If you’ve been using any professional software application — or reading Scoring Notes — for more than a few days, you’ve likely learned the importance of keyboard shortcuts. They prevent excessive context switching, which can break your flow and slow you down.
All of our favorite applications have both built-in shortcuts as well as the capacity to create custom shortcuts, and of course there are ways to extend those even further by using things like the Stream Deck. However, this article is about extending your keyboard shortcuts in software using a Mac app called BetterTouchTool by folivora.
As the name implies, BetterTouchTool (hereafter BTT) began life as a way of extending the capabilities of the trackpad, and it has since grown to include many different input methods, including the keyboard, MIDI, the TouchBar, and others. Like a lot of automation tools, BTT allows the user to define a trigger, and then associate one or more actions that will be launched when that trigger is detected. These triggers can be defined globally, or only within specific applications.
Every automation in BTT has three parts:
- The application scope, which can be an individual application, a group of applications, or all applications.
- The trigger, which can be anything from a tap on the trackpad to drawing a shape with the mouse to pressing a note on a MIDI keyboard.
- The action, which can include emulating keyboard input, moving windows around, or even running scripts.
Starter automation: Previous and Next Page shortcuts
Here’s a simple BTT trigger that you can start using right away.
Using the trackpad to zoom around a score is a pretty common task for those of us who use a track pad. Most of the applications I use have a keyboard shortcut for Previous Page and Next Page. I use a BTT trigger to keep my hand on the trackpad and to let me use the same gesture in any application.
In BTT, I select an application (say, Sibelius) and add a Trackpad Gesture. There are lots of options, but the one I like for this is tapping in the top left corner of the trackpad to go to the previous page, and the top right corner to go to the next page. Then, I can assign an Action for each trigger.

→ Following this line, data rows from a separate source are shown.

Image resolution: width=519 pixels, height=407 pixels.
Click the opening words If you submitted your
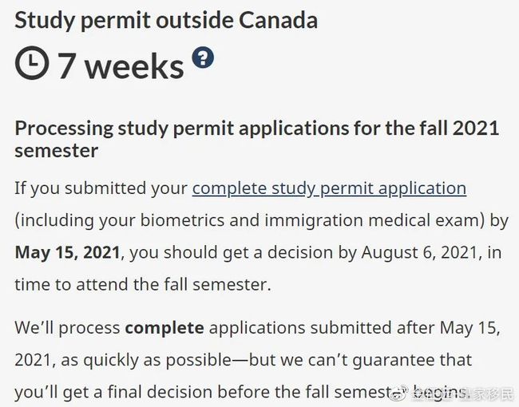101,188
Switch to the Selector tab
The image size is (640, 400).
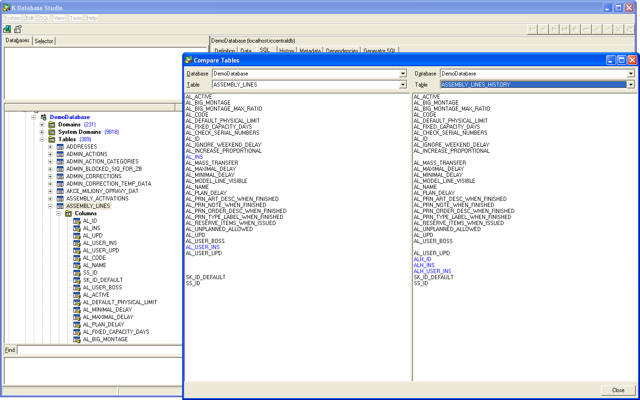click(44, 41)
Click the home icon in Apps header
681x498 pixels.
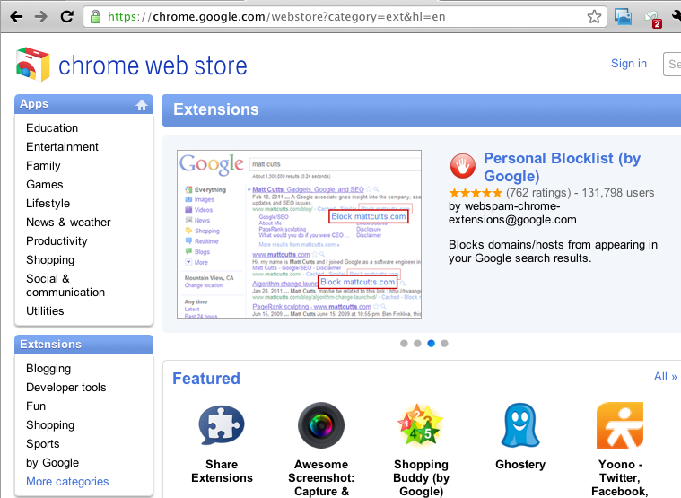141,105
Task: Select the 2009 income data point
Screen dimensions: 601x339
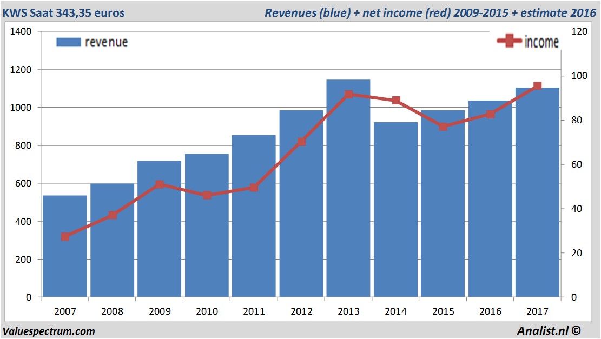Action: [x=160, y=185]
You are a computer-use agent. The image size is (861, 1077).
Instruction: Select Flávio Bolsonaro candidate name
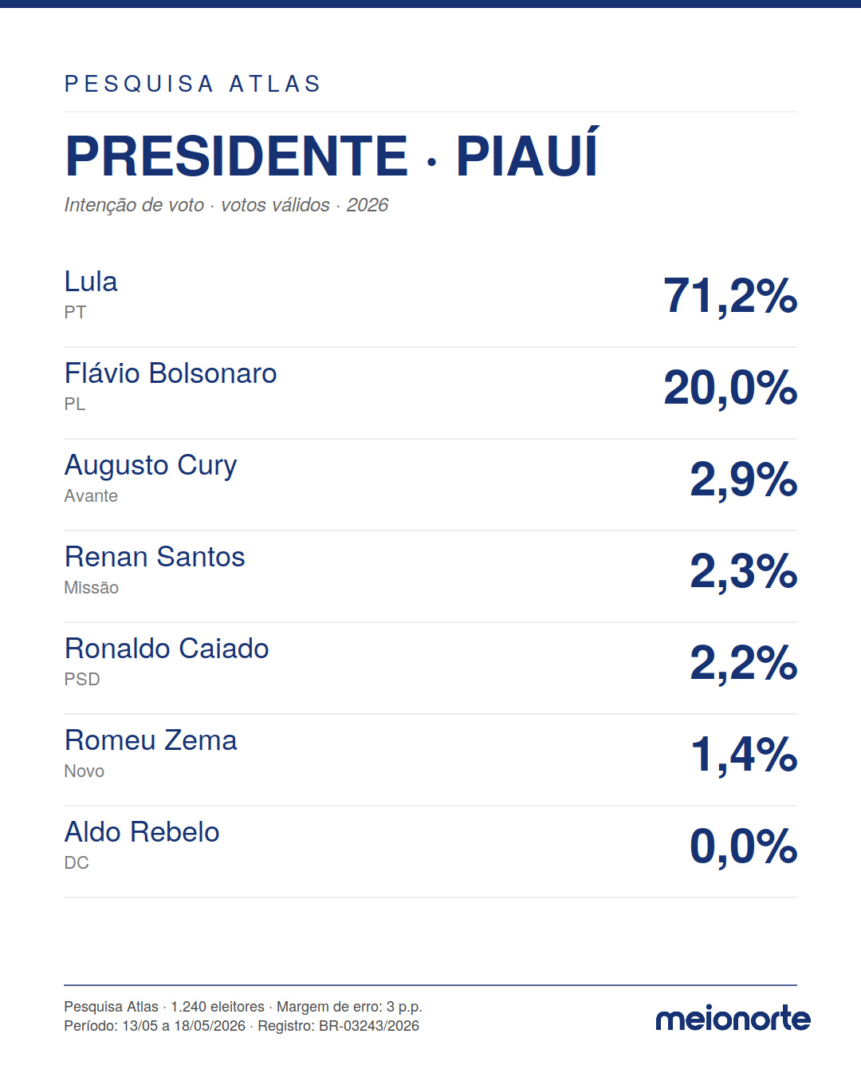(x=171, y=373)
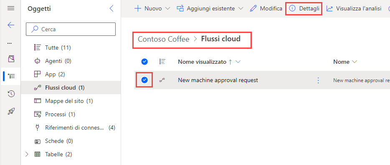Open the ellipsis menu in left rail
390x165 pixels.
coord(10,43)
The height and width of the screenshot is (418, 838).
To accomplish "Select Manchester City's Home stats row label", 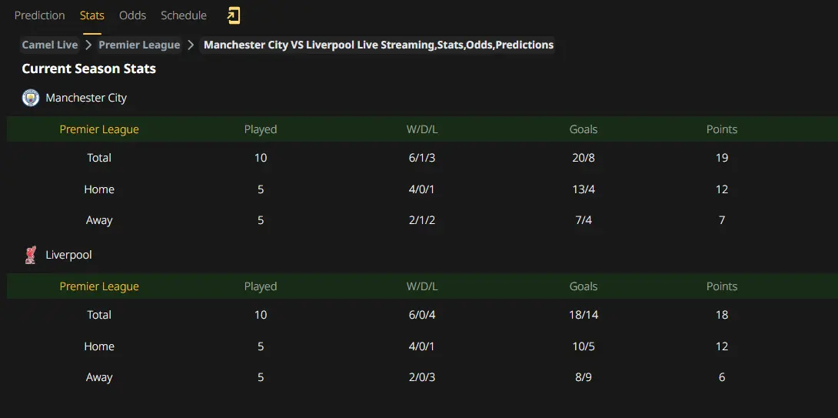I will [99, 189].

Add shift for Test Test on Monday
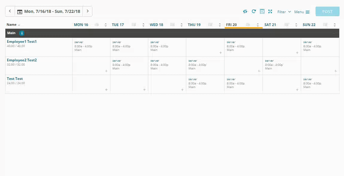(x=106, y=90)
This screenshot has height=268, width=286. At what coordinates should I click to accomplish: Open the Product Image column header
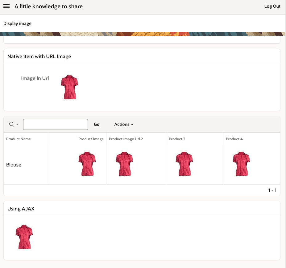tap(91, 139)
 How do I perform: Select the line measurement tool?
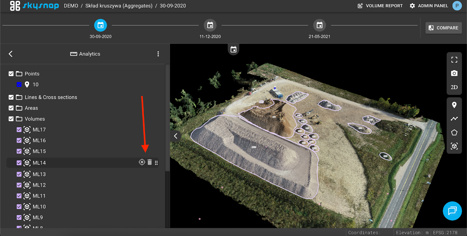454,119
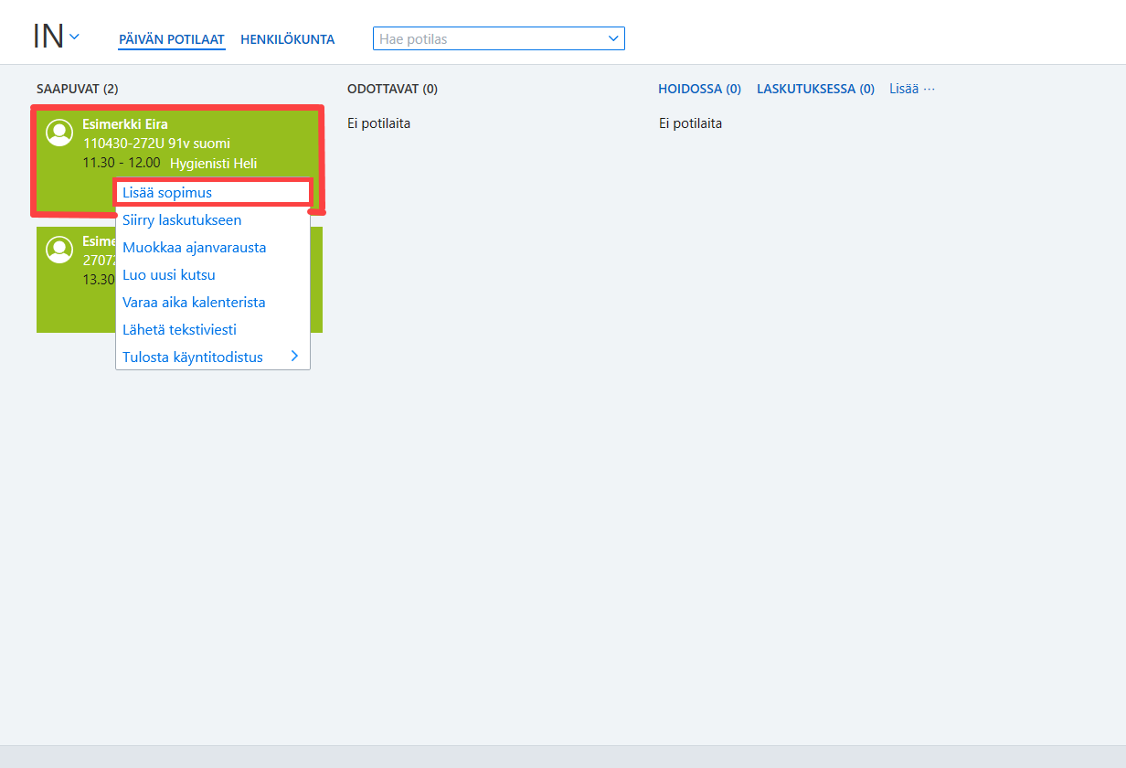Screen dimensions: 1126x768
Task: Click the second patient's avatar icon
Action: [59, 250]
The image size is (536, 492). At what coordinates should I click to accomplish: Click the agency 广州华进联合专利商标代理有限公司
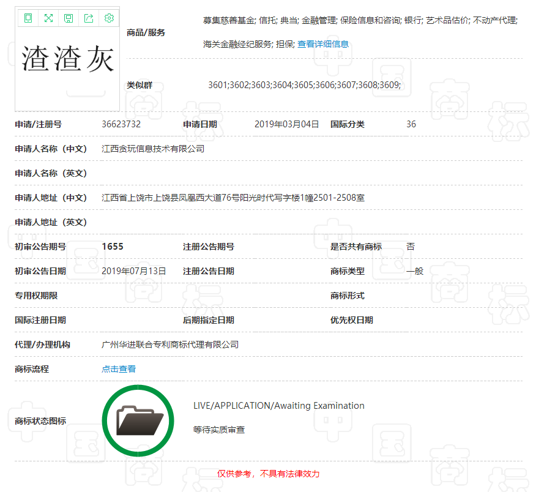170,344
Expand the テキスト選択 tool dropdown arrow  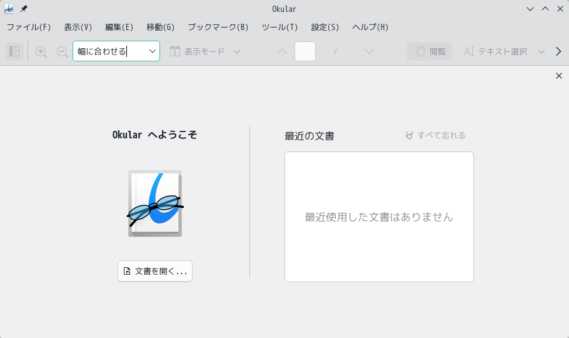[541, 51]
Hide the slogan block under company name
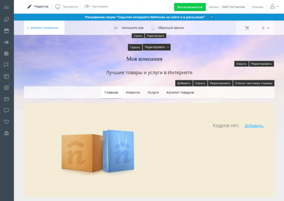The height and width of the screenshot is (201, 284). [241, 64]
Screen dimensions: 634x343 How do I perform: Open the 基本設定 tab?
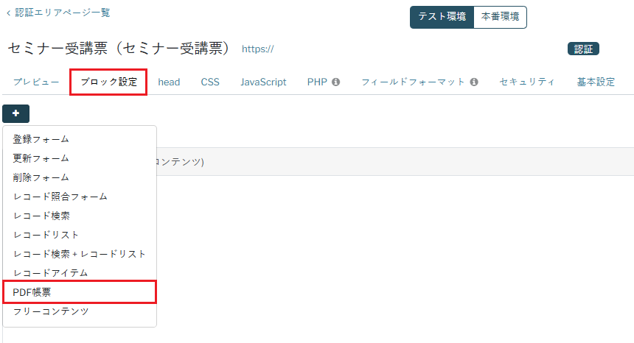596,82
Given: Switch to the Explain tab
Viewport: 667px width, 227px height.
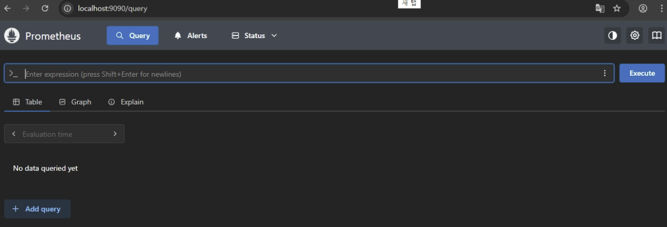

There are a number of ways to accomplish what I’m after, but the simplest is to have BTT emulate the keyboard shortcuts for this by default ↖ and ↘ for previous and next, respectively. (To send the diagonal arrows on a standard Magic Keyboard, you’ll need to use Fn-left arrow and Fn-right arrow.) You can also have BTT act by invoking any Menu Bar item for the application.
You can instantly make this automation more powerful by adding the same trigger to other applications: Finale and Sibelius both have similar page navigations, but even beyond notation, the idea of back and forward could be applied to everything from slide presentations to web browsers.
Next level: The Hyper key
I don’t use many universal automations in BTT, but there is one that I think could be useful to almost everyone in almost every kind of pro application: the “Hyper key”. The Hyper key (coined by Brett Terpstra) is an elegant solution to a problem that anyone who has tried to customize keyboard shortcuts is likely to have encountered: in a complex application, it’s almost impossible to create a new shortcut without colliding with existing shortcuts. So we end up creating really awkward combinations that combine Control, Option, Shift, and Command, plus one other key. Not only are these slow and hard to remember, they’re deeply unergonomic!
The Hyper key unifies all four of those modifiers, so instead of typing, for example, Control-Option-Shift-Command-8, you simply type Hyper-8.
The problem is that we don’t have a Hyper key on our keyboards. BetterTouchTool, however, will let us make one using Caps Lock. You’re probably not using Caps Lock often enough to devote a whole key to it (and if you are, maybe consider toning it down a bit?). So let’s upcycle Caps Lock into Hyper by creating a BTT automation that works in all apps.
Just select All Apps from the applications list, add Caps Lock as a trigger, and add the Act as Hyper Key action from the Modifier Keys group.
Now if you still really need to get some things of your chest and use Caps Lock to “shout” in writing every now and again, you can create another BTT automation to do that. Just create a new Key Sequence trigger for double-tapping the Caps Lock key, and set the action to Toggle Caps Lock On/Off.
This was a very fast overview of setting up some common automations using BetterTouchTool. You can find a detailed description of the Hyper key setup in the official documentation.
As much as I love my Stream Deck XL and Notation Express, there are lots of times when I want to keep my hands on the keyboard or the trackpad. BetterTouchTool gives me some flexibility in how I access certain software features, and is endlessly customizable, not to mention absurdly affordable with licenses starting at $8.50! And to be fair to the developers, it’s worth noting that I have barely scraped the surface of its capabilities in this post.
If you’re using BetterTouchTool or something like it, feel free to share your favorite automations in the comments! I’d love to see what you’re up to.